# Pixel coordinate grounding data
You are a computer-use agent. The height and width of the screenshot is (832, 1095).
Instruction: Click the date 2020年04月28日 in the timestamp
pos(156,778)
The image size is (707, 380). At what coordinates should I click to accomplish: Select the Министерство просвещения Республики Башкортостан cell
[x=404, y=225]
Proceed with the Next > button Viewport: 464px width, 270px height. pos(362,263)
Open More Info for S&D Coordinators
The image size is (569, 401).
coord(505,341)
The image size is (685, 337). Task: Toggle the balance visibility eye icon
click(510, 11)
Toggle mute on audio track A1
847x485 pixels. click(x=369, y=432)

...

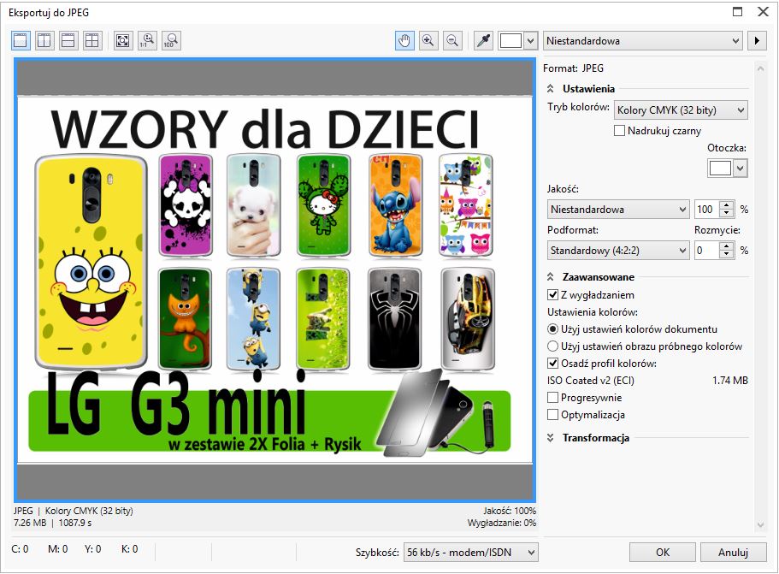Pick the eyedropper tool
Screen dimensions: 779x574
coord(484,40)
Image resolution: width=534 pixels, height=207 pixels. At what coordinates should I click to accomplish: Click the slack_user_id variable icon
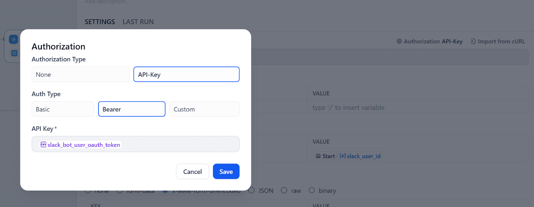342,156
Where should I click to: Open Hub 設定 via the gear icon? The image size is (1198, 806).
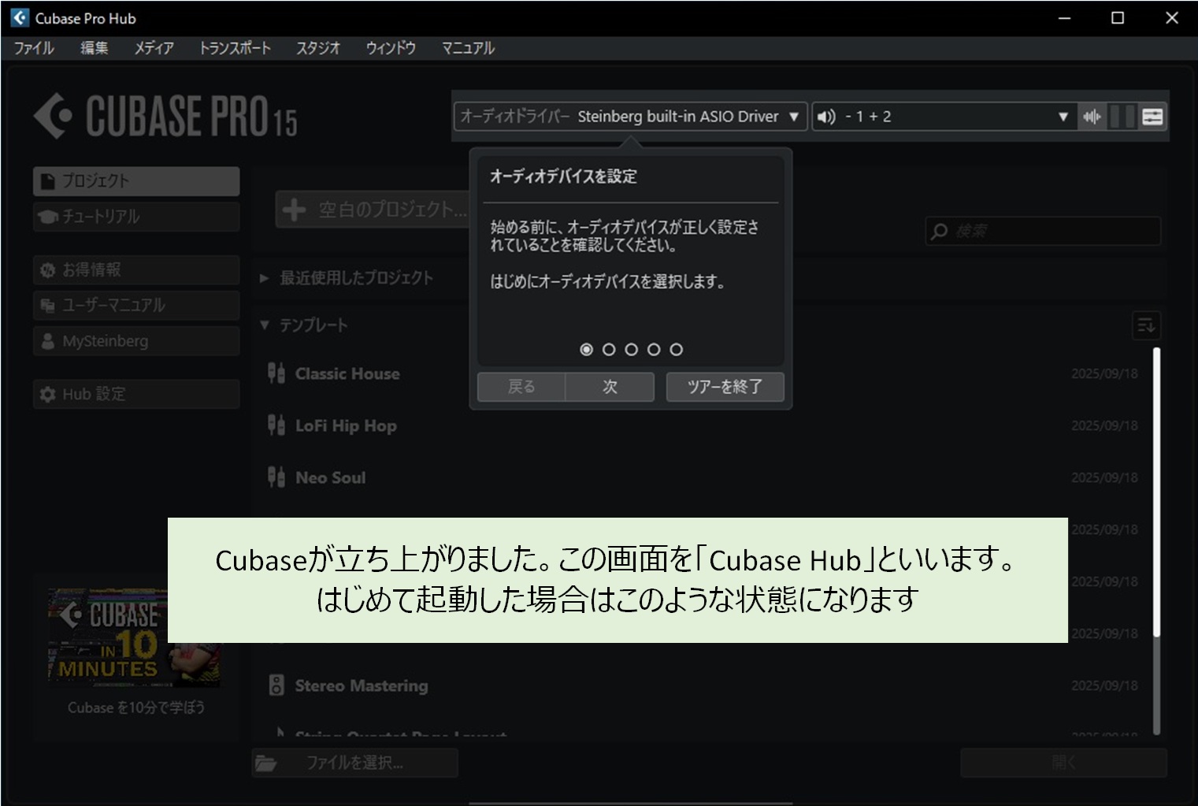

# ACTION ITEM
Nothing but the lines above from the line with "Image resolution: width=534" up to and including the line with "Where should I" should be returned, exactly as written and without pictures.

# SOLUTION BELOW
Image resolution: width=534 pixels, height=207 pixels. At what coordinates should I click to accomplish: Click the slack_user_id variable icon
342,156
Where should I click to: Open Hub 設定 via the gear icon? The image size is (1198, 806).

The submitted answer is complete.